### Data shown
## Begin
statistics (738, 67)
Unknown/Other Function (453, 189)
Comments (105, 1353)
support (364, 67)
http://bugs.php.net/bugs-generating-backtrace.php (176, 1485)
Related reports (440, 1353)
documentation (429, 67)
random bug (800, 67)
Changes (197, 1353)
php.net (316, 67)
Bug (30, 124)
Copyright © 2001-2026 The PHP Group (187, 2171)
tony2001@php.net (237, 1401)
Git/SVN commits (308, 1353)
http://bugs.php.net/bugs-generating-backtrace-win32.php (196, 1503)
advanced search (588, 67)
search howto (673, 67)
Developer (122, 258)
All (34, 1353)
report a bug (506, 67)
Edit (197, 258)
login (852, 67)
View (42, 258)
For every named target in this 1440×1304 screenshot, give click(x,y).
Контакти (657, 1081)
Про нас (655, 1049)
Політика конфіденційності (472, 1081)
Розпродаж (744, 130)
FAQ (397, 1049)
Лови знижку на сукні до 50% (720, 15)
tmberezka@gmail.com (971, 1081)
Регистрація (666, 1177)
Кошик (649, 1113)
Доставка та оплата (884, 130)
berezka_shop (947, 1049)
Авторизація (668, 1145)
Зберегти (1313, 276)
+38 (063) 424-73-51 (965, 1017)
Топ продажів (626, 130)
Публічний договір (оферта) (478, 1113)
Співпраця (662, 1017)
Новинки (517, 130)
## End
## Begin
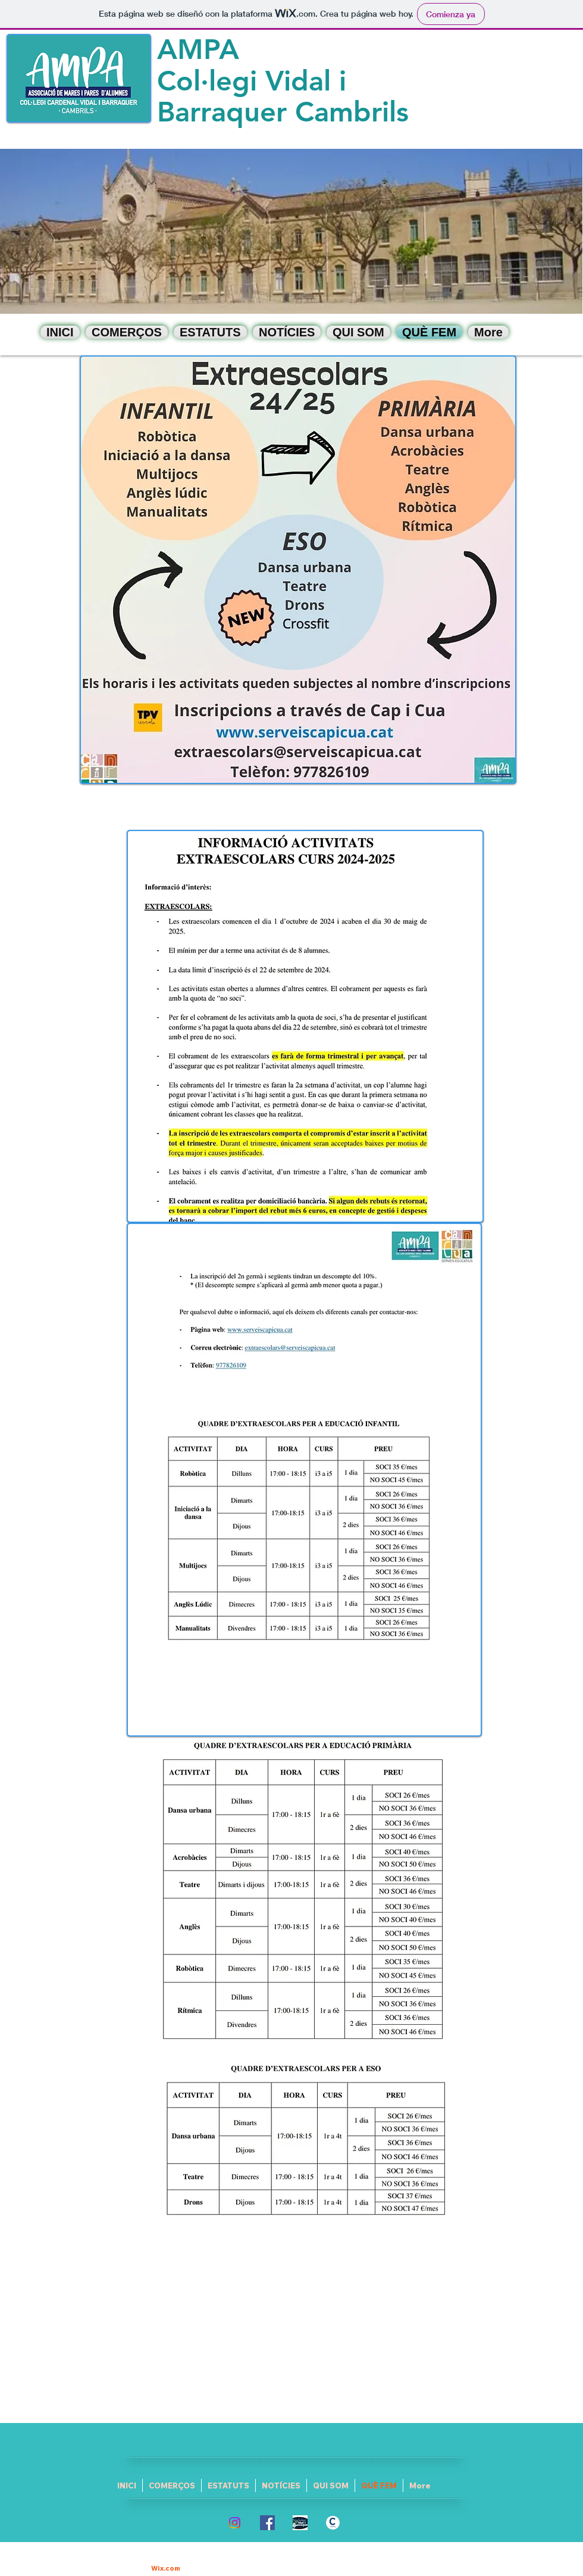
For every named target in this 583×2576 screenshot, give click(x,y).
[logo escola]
## End
### Problem to solve
Return every entry from the line with "statistics (738, 67)" down to the line with "Контакти (657, 1081)", both included, copied without any change.

### Task output
statistics (738, 67)
Unknown/Other Function (453, 189)
Comments (105, 1353)
support (364, 67)
http://bugs.php.net/bugs-generating-backtrace.php (176, 1485)
Related reports (440, 1353)
documentation (429, 67)
random bug (800, 67)
Changes (197, 1353)
php.net (316, 67)
Bug (30, 124)
Copyright © 2001-2026 The PHP Group (187, 2171)
tony2001@php.net (237, 1401)
Git/SVN commits (308, 1353)
http://bugs.php.net/bugs-generating-backtrace-win32.php (196, 1503)
advanced search (588, 67)
search howto (673, 67)
Developer (122, 258)
All (34, 1353)
report a bug (506, 67)
Edit (197, 258)
login (852, 67)
View (42, 258)
For every named target in this 1440×1304 screenshot, give click(x,y).
Контакти (657, 1081)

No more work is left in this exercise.